#### [What the exercise asks]
For the data below, report how many lines include the word "each", and write nothing else.

#### [Records supplied]
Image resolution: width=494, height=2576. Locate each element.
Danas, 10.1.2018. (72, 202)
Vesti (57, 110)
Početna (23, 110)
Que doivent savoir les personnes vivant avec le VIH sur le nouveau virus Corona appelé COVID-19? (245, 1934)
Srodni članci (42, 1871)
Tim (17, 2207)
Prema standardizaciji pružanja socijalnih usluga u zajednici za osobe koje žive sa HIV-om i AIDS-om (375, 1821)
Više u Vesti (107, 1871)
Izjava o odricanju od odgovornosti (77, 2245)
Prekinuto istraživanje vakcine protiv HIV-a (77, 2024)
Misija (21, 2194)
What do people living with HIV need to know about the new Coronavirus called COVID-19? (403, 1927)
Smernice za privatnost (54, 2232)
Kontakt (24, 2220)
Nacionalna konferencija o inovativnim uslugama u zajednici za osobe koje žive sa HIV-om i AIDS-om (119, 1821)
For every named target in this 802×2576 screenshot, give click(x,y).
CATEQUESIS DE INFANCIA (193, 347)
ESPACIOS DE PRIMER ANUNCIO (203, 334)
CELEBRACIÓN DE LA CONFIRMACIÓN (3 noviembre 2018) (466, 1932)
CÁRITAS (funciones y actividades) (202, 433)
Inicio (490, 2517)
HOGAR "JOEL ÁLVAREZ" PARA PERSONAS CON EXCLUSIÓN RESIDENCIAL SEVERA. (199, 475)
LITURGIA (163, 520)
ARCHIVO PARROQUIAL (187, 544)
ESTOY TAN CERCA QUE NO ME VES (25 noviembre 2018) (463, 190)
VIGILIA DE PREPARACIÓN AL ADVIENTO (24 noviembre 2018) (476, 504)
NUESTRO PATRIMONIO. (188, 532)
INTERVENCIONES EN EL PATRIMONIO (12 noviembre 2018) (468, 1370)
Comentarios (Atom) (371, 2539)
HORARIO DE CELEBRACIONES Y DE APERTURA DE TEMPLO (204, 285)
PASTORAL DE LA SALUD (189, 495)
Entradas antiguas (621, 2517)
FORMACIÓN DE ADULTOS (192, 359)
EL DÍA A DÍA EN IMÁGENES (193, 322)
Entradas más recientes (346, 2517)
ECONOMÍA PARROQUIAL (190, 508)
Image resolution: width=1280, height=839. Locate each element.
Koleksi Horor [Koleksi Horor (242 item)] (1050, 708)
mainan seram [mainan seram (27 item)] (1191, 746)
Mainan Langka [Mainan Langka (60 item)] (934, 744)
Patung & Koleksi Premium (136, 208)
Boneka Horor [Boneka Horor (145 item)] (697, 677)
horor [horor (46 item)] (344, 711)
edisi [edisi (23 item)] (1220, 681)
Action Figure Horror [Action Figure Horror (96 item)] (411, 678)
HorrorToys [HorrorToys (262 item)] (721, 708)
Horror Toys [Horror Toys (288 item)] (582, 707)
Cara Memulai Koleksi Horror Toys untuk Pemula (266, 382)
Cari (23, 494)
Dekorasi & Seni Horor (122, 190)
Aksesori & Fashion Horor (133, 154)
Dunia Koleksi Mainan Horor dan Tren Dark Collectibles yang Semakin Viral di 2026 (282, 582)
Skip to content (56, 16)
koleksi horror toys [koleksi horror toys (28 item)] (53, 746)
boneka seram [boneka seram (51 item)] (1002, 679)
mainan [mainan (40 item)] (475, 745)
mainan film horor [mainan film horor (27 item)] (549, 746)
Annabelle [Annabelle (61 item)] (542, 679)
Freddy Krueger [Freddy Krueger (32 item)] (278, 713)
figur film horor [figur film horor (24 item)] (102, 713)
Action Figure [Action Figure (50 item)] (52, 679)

#### [Written solution]
2